Pertandingan berakhir seperti itu.

8 lawan 4. Tim bisbol SMA Suisei kalah.

Para pemain berbaris dan kemudian berjalan dari bangku cadangan ke tribun penonton, menundukkan kepala sebagai tanda terima kasih.

Maaya memimpin, dan kami semua berdiri untuk memuji usaha mereka.

Tak berselang lama, smartphone-ku berdengung.

Maaya: Setelah bersih-bersih, bisakah kamu keluar sebentar?

Ketika aku mendongak, aku melihat Maaya melambaikan tangan ke arahku dari depan tribun.

Aku menyimpan minuman yang kubuka, memberitahu Asamura-kun dan yang lainnya bahwa aku akan segera kembali dan menuju ke tempat Maaya.

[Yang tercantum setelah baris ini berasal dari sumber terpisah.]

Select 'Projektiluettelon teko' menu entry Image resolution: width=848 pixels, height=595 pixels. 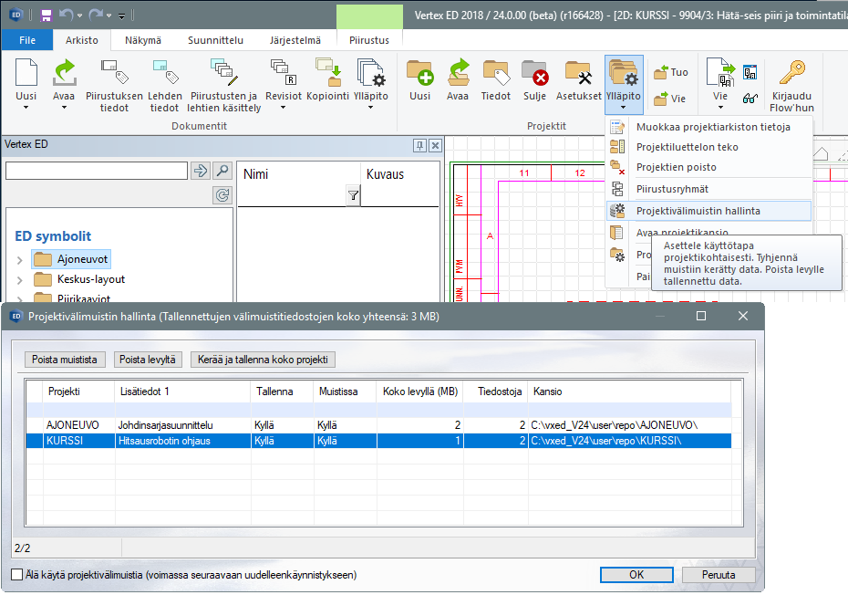coord(687,147)
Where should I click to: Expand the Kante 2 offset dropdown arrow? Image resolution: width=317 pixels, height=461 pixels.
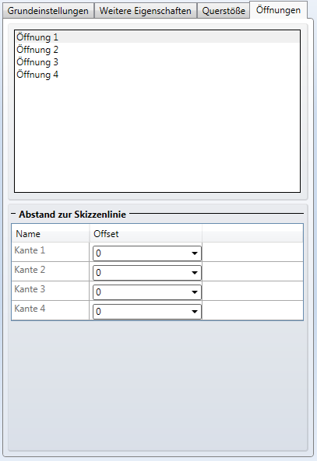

Aku bertemu dengan Maaya. Sepertinya kelompoknya juga sudah selesai bersih-bersih.

“Kerja bagus hari ini semuanya~! Terima kasih!”

Maaya menunggu jawaban, lalu berkata, “Kami mengadakan acara kumpul-kumpul kecil-kecilan di dekat stasiun. Bagi yang ingin bergabung, pergilah ke restoran~. Kalau kalian punya rencana lain, kalian tidak perlu memaksakan diri untuk ikutan!”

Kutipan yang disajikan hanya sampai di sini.